26526669 The development of a questionnaire to evaluate rheumatoid arthritis patient's knowledge ab 2016 Mar AIMS AND OBJECTIVES: Assess knowledge concerning methotrexate in rheumatoid arthritis patients by means of a questionnaire. BACKGROUND: Methotrexate is the standard drug for rheumatoid arthritis treatment. It has potentially serious side effects that can be largely prevented by making sure that patients are well informed and comply with prescription guidelines. DESIGN: Cross-sectional survey. METHODS: A questionnaire on methotrexate (mode of action, administration, drug interactions), side effects, monitoring and lifestyle implications was offered to all the rheumatoid arthritis patients treated with the drug seen between March and September 2013 in a large hospital in France.
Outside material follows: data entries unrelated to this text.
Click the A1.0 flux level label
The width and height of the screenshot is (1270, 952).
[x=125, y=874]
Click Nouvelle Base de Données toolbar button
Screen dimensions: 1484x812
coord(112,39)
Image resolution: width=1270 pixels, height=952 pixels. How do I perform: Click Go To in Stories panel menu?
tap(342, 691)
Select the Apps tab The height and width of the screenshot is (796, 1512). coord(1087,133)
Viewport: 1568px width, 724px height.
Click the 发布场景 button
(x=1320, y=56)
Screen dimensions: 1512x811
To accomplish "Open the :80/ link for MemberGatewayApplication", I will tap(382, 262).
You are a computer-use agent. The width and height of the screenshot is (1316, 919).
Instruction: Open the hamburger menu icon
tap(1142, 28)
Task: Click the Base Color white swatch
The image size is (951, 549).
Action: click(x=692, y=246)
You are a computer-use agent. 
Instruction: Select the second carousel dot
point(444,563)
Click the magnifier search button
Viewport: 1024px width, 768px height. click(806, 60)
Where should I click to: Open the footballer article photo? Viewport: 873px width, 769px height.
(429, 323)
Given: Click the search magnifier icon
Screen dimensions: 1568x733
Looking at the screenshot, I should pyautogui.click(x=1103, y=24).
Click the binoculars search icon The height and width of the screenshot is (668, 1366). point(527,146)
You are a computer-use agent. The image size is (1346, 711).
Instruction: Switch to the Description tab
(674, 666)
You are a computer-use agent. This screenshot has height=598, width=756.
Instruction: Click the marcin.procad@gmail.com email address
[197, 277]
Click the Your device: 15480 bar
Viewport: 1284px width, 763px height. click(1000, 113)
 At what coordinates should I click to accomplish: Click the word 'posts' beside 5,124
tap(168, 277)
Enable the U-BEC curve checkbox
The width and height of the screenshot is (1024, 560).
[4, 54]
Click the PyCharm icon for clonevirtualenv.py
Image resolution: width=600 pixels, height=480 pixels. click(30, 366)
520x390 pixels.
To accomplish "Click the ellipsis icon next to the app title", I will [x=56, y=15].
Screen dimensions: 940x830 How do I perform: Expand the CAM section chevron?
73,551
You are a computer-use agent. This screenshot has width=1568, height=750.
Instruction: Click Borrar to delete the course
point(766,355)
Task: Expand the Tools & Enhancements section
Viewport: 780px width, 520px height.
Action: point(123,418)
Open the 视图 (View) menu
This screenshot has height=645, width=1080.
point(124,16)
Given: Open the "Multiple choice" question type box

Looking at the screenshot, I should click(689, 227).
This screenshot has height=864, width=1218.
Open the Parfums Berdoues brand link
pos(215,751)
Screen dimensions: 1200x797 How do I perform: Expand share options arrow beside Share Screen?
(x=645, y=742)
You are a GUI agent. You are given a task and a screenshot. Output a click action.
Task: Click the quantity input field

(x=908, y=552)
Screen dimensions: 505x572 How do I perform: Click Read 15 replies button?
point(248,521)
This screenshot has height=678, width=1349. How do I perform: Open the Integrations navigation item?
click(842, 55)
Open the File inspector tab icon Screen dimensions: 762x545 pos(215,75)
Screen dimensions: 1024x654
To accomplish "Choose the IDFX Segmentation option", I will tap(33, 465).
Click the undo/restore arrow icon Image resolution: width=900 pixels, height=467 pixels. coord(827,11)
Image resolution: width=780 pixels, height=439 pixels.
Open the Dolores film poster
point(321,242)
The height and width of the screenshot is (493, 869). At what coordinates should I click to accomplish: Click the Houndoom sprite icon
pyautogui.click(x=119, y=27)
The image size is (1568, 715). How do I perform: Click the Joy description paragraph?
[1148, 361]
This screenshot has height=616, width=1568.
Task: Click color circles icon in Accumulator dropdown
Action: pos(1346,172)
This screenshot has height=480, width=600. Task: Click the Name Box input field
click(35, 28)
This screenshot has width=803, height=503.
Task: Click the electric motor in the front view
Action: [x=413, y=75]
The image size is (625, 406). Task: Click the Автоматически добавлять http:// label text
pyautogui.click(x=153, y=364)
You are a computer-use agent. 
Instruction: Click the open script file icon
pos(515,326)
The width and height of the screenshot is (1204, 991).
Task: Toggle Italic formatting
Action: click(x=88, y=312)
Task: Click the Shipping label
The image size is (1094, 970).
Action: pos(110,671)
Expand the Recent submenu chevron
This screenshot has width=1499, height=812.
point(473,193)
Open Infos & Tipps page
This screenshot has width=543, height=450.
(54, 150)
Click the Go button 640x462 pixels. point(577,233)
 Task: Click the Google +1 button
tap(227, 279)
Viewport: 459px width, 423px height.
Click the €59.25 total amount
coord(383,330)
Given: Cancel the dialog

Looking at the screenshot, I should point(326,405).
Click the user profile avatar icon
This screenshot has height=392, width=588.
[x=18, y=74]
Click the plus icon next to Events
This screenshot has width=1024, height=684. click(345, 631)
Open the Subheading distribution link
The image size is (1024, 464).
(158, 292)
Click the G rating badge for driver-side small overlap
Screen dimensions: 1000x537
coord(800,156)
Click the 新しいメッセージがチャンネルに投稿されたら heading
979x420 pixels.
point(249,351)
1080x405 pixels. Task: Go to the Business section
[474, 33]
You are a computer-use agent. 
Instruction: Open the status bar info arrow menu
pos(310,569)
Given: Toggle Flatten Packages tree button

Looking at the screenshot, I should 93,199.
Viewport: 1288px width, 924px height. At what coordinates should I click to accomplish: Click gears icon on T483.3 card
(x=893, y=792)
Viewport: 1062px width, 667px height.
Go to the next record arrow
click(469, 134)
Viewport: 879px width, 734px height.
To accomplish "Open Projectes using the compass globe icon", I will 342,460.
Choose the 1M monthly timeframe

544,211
RESULTS: One hundred and eighty-three patients (143 women), mean age 60 (13·5) years, with a median disease duration of 12 years [7-20] and treated with methotrexate for eight years [5-13] took part. Methotrexate was identified as a disease-modifying antirheumatic drug by 78% of the patients. The weekly administration method was well assimilated (97%); 67% indicated that the rationale for folic acid was to reduce treatment toxicity. Only 21% knew that trimethoprim was contraindicated. Half were aware of the haematologic risk and 36% were aware of the risk of hypersensitivity pneumonitis. There was knowledge concerning laboratory testing (80%), but 54% thought they were only being monitored for rheumatoid arthritis activity. Only 13% of the men, but 90% of the women, of childbearing age knew that contraception was essential, and 75% indicated that alcohol consumption should be limited. A low knowledge score correlated significantly with age and low educational level. It was independent of sex, duration of treatment for rheumatoid arthritis. CONCLUSIONS: Rheumatoid arthritis patient's knowledge concerning methotrexate is poor, particularly for the most serious side effects (haematologic and hypersensitivity pneumonitis), interactions with trimethoprim, and in men, the need for contraception. RELEVANCE TO CLINICAL PRACTICE: Patient knowledge concerning methotrexate should be regularly checked and supported using the different therapeutic education tools available, especially when patients are older people and have had limited schooling.